→ **Activity**
This exercise asks for the entries below to be printed exactly.

(Records contained in a dataset)

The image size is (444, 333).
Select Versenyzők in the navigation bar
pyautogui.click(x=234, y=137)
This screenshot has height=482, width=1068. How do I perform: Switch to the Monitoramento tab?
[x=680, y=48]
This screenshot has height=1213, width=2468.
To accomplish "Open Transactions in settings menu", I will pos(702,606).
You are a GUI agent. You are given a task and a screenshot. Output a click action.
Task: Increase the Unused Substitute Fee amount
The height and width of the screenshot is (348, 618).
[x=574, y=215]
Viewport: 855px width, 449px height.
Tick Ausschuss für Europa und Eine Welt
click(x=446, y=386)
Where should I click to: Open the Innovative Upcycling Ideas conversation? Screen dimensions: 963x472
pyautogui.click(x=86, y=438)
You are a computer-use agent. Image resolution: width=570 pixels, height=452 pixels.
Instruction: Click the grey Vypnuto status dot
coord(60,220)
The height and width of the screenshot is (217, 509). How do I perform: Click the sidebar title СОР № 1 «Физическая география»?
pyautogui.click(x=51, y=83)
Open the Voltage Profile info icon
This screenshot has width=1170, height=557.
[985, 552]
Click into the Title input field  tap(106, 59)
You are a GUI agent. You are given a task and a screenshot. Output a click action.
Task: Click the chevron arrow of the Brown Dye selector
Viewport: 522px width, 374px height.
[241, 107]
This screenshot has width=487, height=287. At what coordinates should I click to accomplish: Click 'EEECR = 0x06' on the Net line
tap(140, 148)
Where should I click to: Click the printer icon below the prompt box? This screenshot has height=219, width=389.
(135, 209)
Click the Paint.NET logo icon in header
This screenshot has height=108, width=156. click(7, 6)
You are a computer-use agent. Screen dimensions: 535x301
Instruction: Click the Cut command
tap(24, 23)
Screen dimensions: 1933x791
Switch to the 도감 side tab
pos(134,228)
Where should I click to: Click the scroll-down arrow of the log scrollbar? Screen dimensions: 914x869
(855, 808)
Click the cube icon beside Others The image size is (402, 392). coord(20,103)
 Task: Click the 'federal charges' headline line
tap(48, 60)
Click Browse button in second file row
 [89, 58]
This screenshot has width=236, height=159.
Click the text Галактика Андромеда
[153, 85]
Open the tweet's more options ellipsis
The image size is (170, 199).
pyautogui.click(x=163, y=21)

→ **Result of this exercise**
The image size is (444, 333).
Select Versenyzők in the navigation bar
pyautogui.click(x=234, y=137)
This screenshot has height=482, width=1068. How do I perform: Switch to the Monitoramento tab?
[x=680, y=48]
This screenshot has height=1213, width=2468.
To accomplish "Open Transactions in settings menu", I will pos(702,606).
You are a GUI agent. You are given a task and a screenshot. Output a click action.
Task: Increase the Unused Substitute Fee amount
The height and width of the screenshot is (348, 618).
[x=574, y=215]
Viewport: 855px width, 449px height.
Tick Ausschuss für Europa und Eine Welt
click(x=446, y=386)
Where should I click to: Open the Innovative Upcycling Ideas conversation? Screen dimensions: 963x472
pyautogui.click(x=86, y=438)
You are a computer-use agent. Image resolution: width=570 pixels, height=452 pixels.
Instruction: Click the grey Vypnuto status dot
coord(60,220)
The height and width of the screenshot is (217, 509). How do I perform: Click the sidebar title СОР № 1 «Физическая география»?
pyautogui.click(x=51, y=83)
Open the Voltage Profile info icon
This screenshot has width=1170, height=557.
[985, 552]
Click into the Title input field  tap(106, 59)
You are a GUI agent. You are given a task and a screenshot. Output a click action.
Task: Click the chevron arrow of the Brown Dye selector
Viewport: 522px width, 374px height.
[241, 107]
This screenshot has width=487, height=287. At what coordinates should I click to accomplish: Click 'EEECR = 0x06' on the Net line
tap(140, 148)
Where should I click to: Click the printer icon below the prompt box? This screenshot has height=219, width=389.
(135, 209)
Click the Paint.NET logo icon in header
This screenshot has height=108, width=156. click(7, 6)
You are a computer-use agent. Screen dimensions: 535x301
Instruction: Click the Cut command
tap(24, 23)
Screen dimensions: 1933x791
Switch to the 도감 side tab
pos(134,228)
Where should I click to: Click the scroll-down arrow of the log scrollbar? Screen dimensions: 914x869
(855, 808)
Click the cube icon beside Others The image size is (402, 392). coord(20,103)
 Task: Click the 'federal charges' headline line
tap(48, 60)
Click Browse button in second file row
 [89, 58]
This screenshot has width=236, height=159.
Click the text Галактика Андромеда
[153, 85]
Open the tweet's more options ellipsis
The image size is (170, 199).
pyautogui.click(x=163, y=21)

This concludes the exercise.